***** Given text
This is Special Agent Dale Cooper.

Gary Cooper?

Agent Cooper. Agent.

Twin Peaks remains something of a pop cultural oddity.

Despite its trappings and its pedigree, Twin Peaks was not a niche phenomenon. It was an event. The pilot was the most-watched television movie of 1990, and set about a wave of speculation and engagement. The series inspired a whole generation of television copycats, from Picket Fences to The X-Files. It redefined what was possible on television. It was a water-cooler show. This fact is somewhat obscured by the underwhelming ratings of the recent relaunch and even the sharply declining ratings of the original run.

And yet, in spite of all of that, Twin Peaks is undoubtedly the product of David Lynch. Of course, Lynch was working with writer Mark Frost, who deserves a great deal of credit for fashioning Lynch’s surrealist tendencies into something as coherent and accessible as Twin Peaks. Nevertheless, Twin Peaks is very much “of a piece” with the rest of the director’s work. Even beyond its use of familiar faces and its unmistakable tone, there is a clear sense that Twin Peaks belongs alongside Lynch’s films like Blue Velvet, Mulholland Drive and Inland Empire.

However, the beauty of the original Twin Peaks is the way in which so skillfully distills that illusive and ethereal Lynchian quality into something that is much more conventional than a lot of his cinematic output; something that has the same depth and uncanniness that defines so much of Lynch’s work, while also seeming very much in tune with the popular consciousness. It is a rare quality, a piece of art both universal and specific.

Lynch’s reputation as an “inaccessible” artist is not entirely fair. There is certainly a grain of truth to it, in that it can be extremely difficult to offer a literal answer to the question “… so, what exactly happened?” in relation to most of his films outside of The Elephant Man and The Straight Story. However, Lynch’s work tends to work best when the audience stops fighting it and allows it to wash over them, when they afford themselves an emotional response to the work as a whole, rather than to the linear story being told or the specific individual elements.

Lynch’s imagery tends to work on an instinctual and an emotional level, rather than a purely rational one. This perhaps accounts for his reputation as a “difficult” or “challenging” director. Even the most ardent fan of Lynch’s work would struggle to clearly explain what happens in Wild at Heart or Lost Highway without some supposition or speculation. It is often easier to articulate what Lynch’s work is about more than what it actually is. Indeed, what Lynch’s work is about tends to draw in all manner of abstract nouns; “identity”, “history”, “America.”

Perhaps owing to its nature as a prime time television series, the original Twin Peaks is decidedly more conventional than a lot of Lynch’s contemporary cinematic output. It is possible to offer a fairly straightforward account of each individual episode, with clear character motivations and logical plot development. Of course, Twin Peaks was decidedly more abstract than most contemporary television, but it still could be enjoyed by audiences that would reflexively balk at the more absurdist trappings of Mulholland Drive or Inland Empire.
**********
***** Collected data
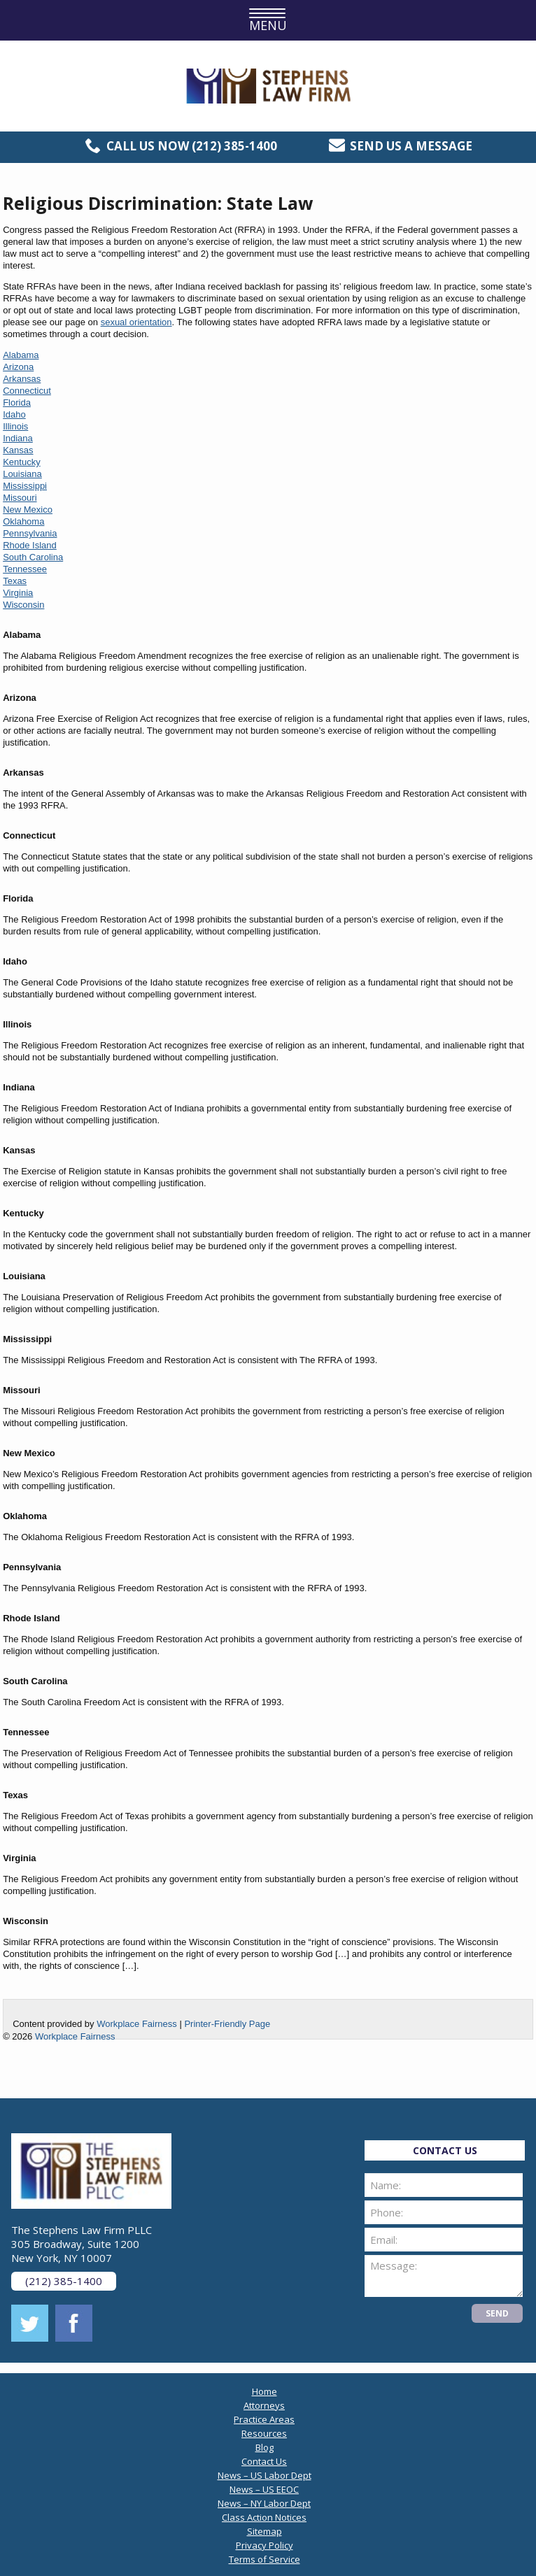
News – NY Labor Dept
**********
### Requirements
1. Answer these questions using the Twin Peaks essay above, labeling each answer with the same letter:
(a) What was the Twin Peaks pilot the most-watched of in 1990?
(b) Which writer worked with Lynch on Twin Peaks?
(c) Which two Lynch films are named as exceptions to the difficulty of saying literally what happened?
2. Carry on the Twin Peaks essay above, picking up right after its final sentence.
The listing above was drawn from a different source than the Twin Peaks essay.

### Results by task
1.
(a) Television movie
(b) Mark Frost
(c) The Elephant Man and The Straight Story

2.
(Indeed, it could be argued that part of the extreme initial reaction to Twin Peaks: Fire Walk With Me was the response of an audience to Lynch throwing off the limitations and expectations of a weekly television series to tell the same story using the language that defined his feature film work. The original Twin Peaks is one of the most striking and ambitious television shows ever made, particularly in the context of the early nineties. However, it is still subject to many of the formal conventions of the medium at that moment in time.)

Of course, Twin Peaks arrived at a time when prime-time television was still seen as something disposable and formulaic. Lynch could never have enjoyed the freedom that he had working on films at the same time – or even on Twin Peaks: The Return almost thirty years later. Mainstream television was still considered something relatively safe and familiar when compared to more experimental dramatic forms like theatre or television.

Twin Peaks had to conform to the expectations of television. Each episode had to have a fixed runtime, to fill the scheduled time slot. Each episode had to have clean act breaks so that commercials could be shown. There were certain restrictions on content and expectations of form that would not have been in place for cinematic releases at the same time. All of these factors seem to impose a recognisable framework on what Lynch is doing. They do not smother or neuter his creative vision, but instead provide something of a familiar shape that make it more palatable to mainstream audiences.

It arrived hot on the heels of popular prime-time soap operas like Dynasty, Dallas and Falcon Crest, and that heightened melodrama provides a framework through which viewers might understand a lot of the plotting within Twin Peaks; the abusive relationship between Leo and Shelly, the sinister plot by Benjamin Horne to wrest control of the local saw mill from Josie Packard, the teenage angst of characters like Bobby Briggs and Donna Hayward. On top of that, the basic set-up of a small-town murder provides an obvious hook for viewer interest. Everybody loves a murder mystery.

However, Twin Peaks remains a David Lynch production through and through. It looked and felt like nothing that had ever aired on television in April 1990, and it still looks unlike anything else in the history of the medium. (Twin Peaks: The Return is an obvious relative, but even it seems more closely aligned with Lynch’s theatrical work than the original Twin Peaks.) Part of this was merely sheer technical craft. In some ways, Twin Peaks stands out as a rare example of twentieth-century television where the auteur voice was that of a director rather than a writer or producer.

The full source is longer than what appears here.